=== Section Start ===

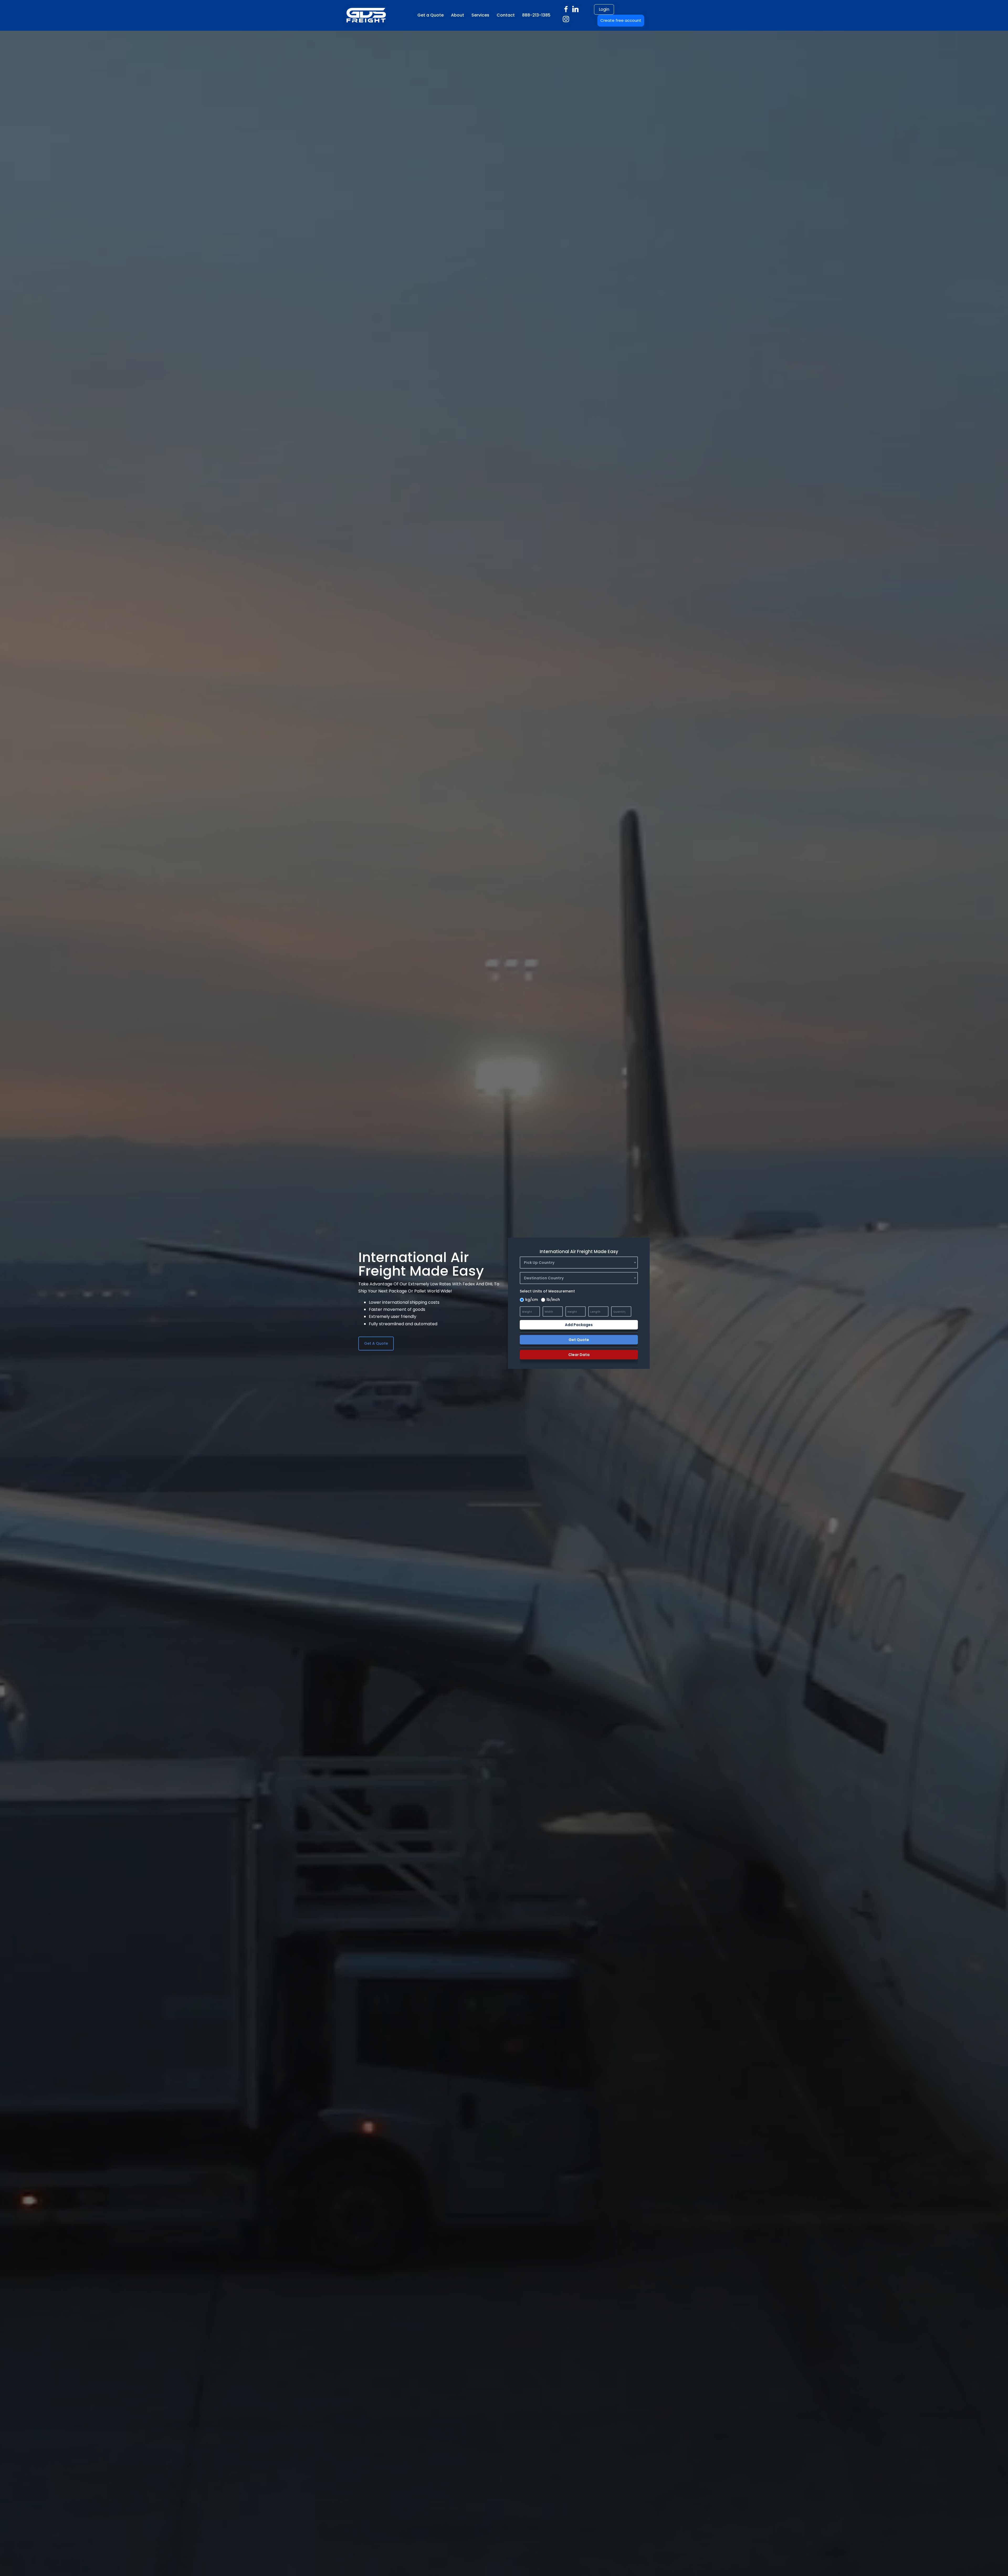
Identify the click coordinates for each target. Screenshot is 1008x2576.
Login (604, 9)
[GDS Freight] (348, 15)
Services (480, 15)
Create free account (620, 20)
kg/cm (531, 1299)
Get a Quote (430, 15)
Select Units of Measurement (547, 1291)
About (457, 15)
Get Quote (579, 1339)
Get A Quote (376, 1343)
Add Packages (579, 1324)
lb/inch (553, 1299)
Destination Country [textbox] (544, 1278)
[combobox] (579, 1263)
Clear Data (579, 1354)
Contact (506, 15)
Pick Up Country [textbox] (539, 1262)
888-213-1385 (536, 15)
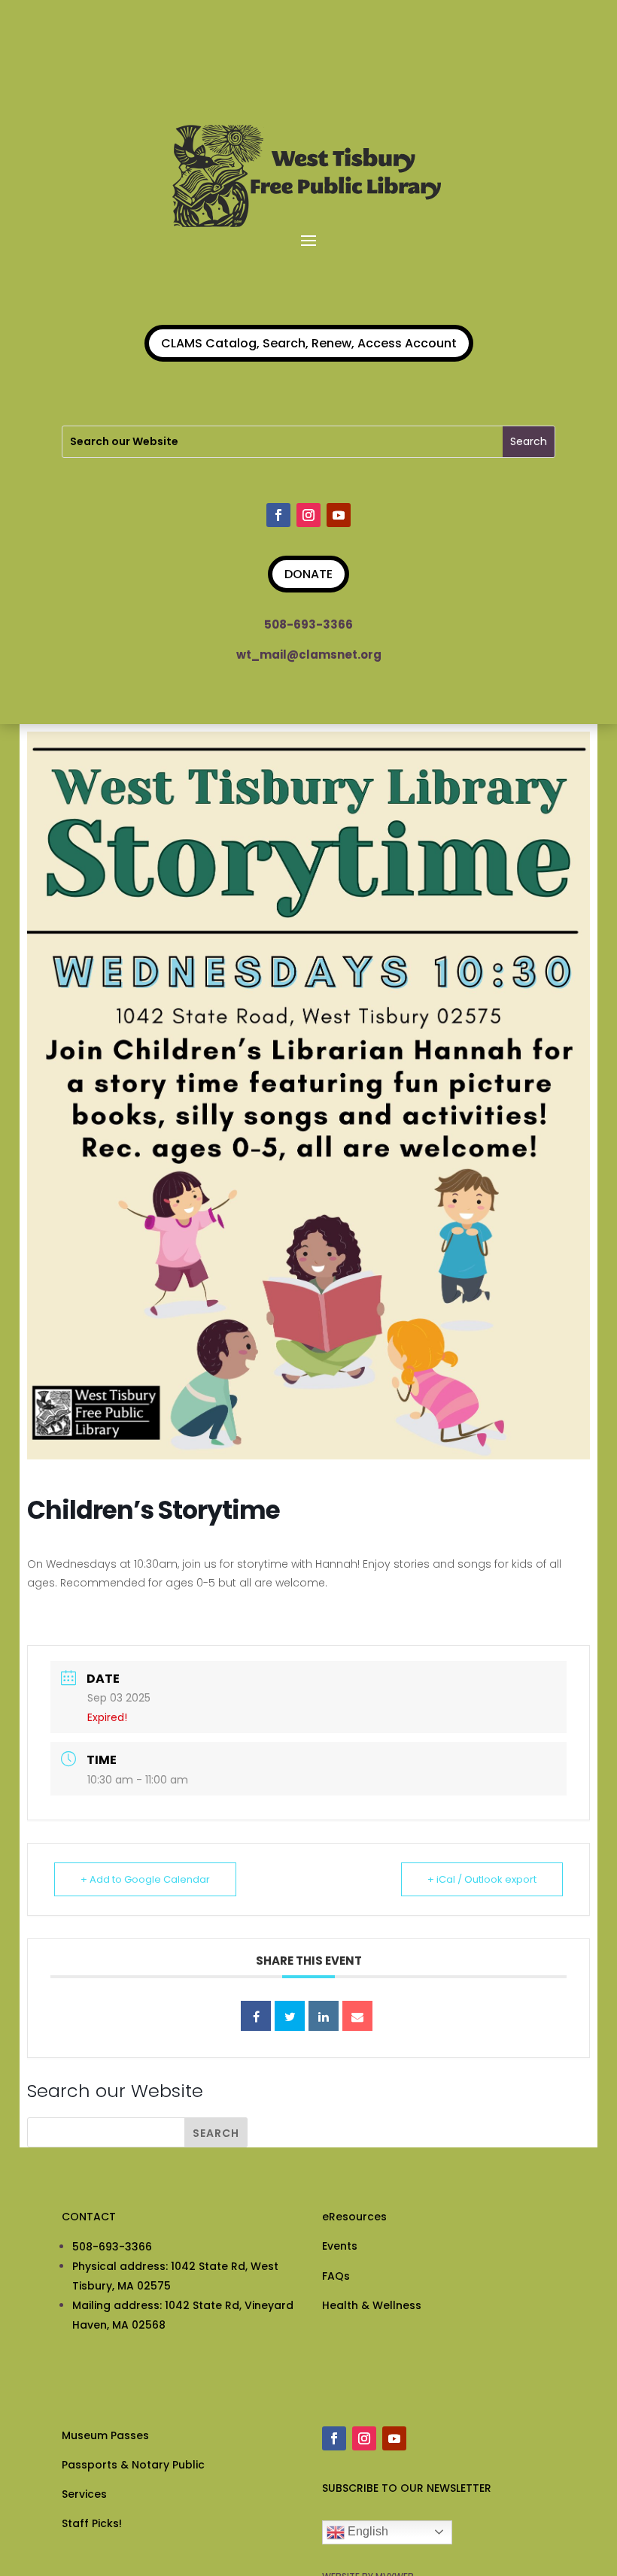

=== Section End ===

▶ **EXERCISE OBJECTIVE**:
The result should be every entry, word for word, and no pictures.

▶ **EXERCISE RESPONSE**:
Identify the click coordinates for each target. Screenshot is 1008x2576.
Login (604, 9)
[GDS Freight] (348, 15)
Services (480, 15)
Create free account (620, 20)
kg/cm (531, 1299)
Get a Quote (430, 15)
Select Units of Measurement (547, 1291)
About (457, 15)
Get Quote (579, 1339)
Get A Quote (376, 1343)
Add Packages (579, 1324)
lb/inch (553, 1299)
Destination Country [textbox] (544, 1278)
[combobox] (579, 1263)
Clear Data (579, 1354)
Contact (506, 15)
Pick Up Country [textbox] (539, 1262)
888-213-1385 (536, 15)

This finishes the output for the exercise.